Phet colorado circuit construction kit

PART I - Current, Electrical Potential and Resistance

· Download the following file, to your desktop by:

· right-clicking on M3-Activity-1 : File attached

· selecting Save target as...

· saving the file to your computer where you can easily access it again

This file will be used within the lab simulation.

Start the simulation "Circuit Construction Kit (DC Only) " (if you haven't done so already) by clicking on the image below. : http://phet.colorado.edu/sims/circuit-construction-kit/circuit-construction-kit-dc_en.jnlp

The simulation has a set of controls on the right hand side of the screen. These are divided vertically into different areas. Make the selections indicated.

· From "Circuit," select load.

· When prompted, upload the file M3-Activity-1.

· From "Visual," select "Life Like."

· From "Tools," select noncontact ammeter.

· Position the voltmeter and ammeter as shown in the image below.

http://phet.colorado.edu/sims/circuit-construction-kit/circuit-construction-kit-dc_en.jnlp

Image retrieved from the PHET “Circuit Construction Kit (DC Only)” simulation.

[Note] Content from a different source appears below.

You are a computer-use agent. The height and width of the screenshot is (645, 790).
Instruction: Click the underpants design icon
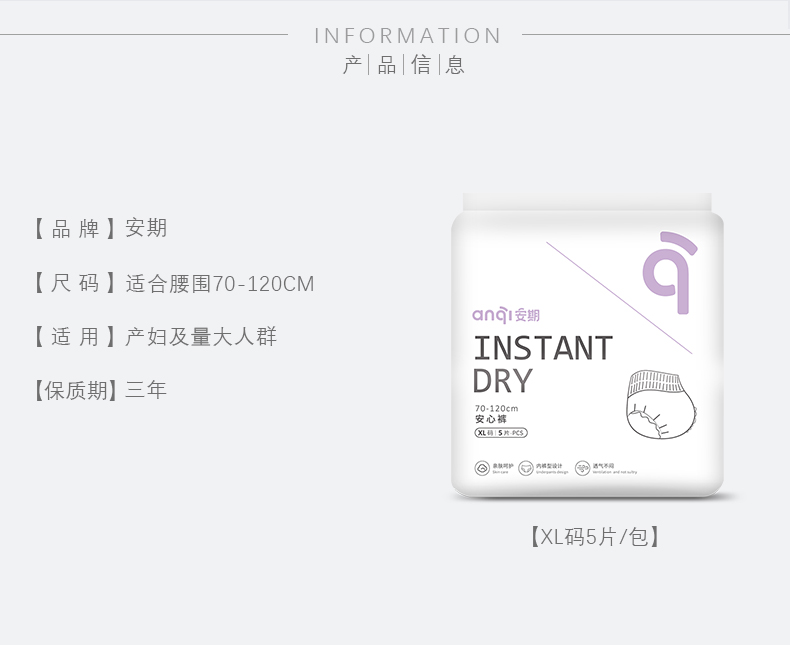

Inside your notebook, draw a graph with potential (V) on the vertical axis and current (I) on the horizontal axis. Use Ohm's Law to make a numerical prediction of the shape that this graph will take. The default values are 9.0 V for the battery, and 10.0 Ohms for the resistor, but you will want to right click on both components to verify this. Plot at least 5 prediction points, and sketch in the graph in your notebook. Now use the Circuit Construction Kit to measure the relationship between battery potential and current.

· Leave the resistor value constant.

· Record the battery voltage and the resulting current in the circuit for the default values.

· Right click on the battery, and change the voltage.

· Click on the "Run" arrow to start the simulation.

· Record the new values of potential and current.

· Take at least 5 data points.

How does the graph produced through your simulation data compare to the predicted graph in your notebook? Continue your investigation. Can you find any factors that might explain any discrepancies? Try turning on the voltmeter and measuring the battery terminal voltage as shown below. Does the battery terminal voltage match the voltage you set using the simulation controls?

Describe in detail any changes that need to be made to the procedure in order to make the predicted graph, so that it will reflect results of the simulation. Use your revised procedure, and place both graphs in your lab report. Be sure to provide a discussion of the differences between a real source of EMF V.S. and an ideal source of EMF.

Part II - Kirchhoff's Rules for Current and Potential

Your basic mathematical tools for analyzing a circuit are Ohm's Law, and Kirchoff's loop rule for potentials and junction rule for currents. We are going to use this activity to gain confidence in the accuracy of these latter two rules, and also to give you some practice in applying these rules.

· Download the following file, to your desktop by:

· right-clicking on M3-Activity-2 : File attached

· selecting Save target as...

· saving the file to your computer where you can easily access it again

· Load the circuit file M3-Activity2 (as you did for M3-Activity1 in Part I).

· Activate the voltmeter.

When the simulation starts, the switch in the circuit is open. There is no conductive path, so the far right left branch of the circuit is not active. Initially, we will only concern ourselves with the portion of the circuit containing batteries and the middle branch.

The loop rule states that the sum of changes in voltage around any closed path in a circuit is zero. In this activity, you are going to use the voltmeter to follow a closed path in the circuit provided. You will record the change in voltage across every component, and then take the sum of these changes.

· Draw the circuit in your laboratory notebook.

· Draw arrows to indicate a sense of direction through the circuit.

· Traverse the loop of the circuit with the voltmeter, measuring the change in potential across each component.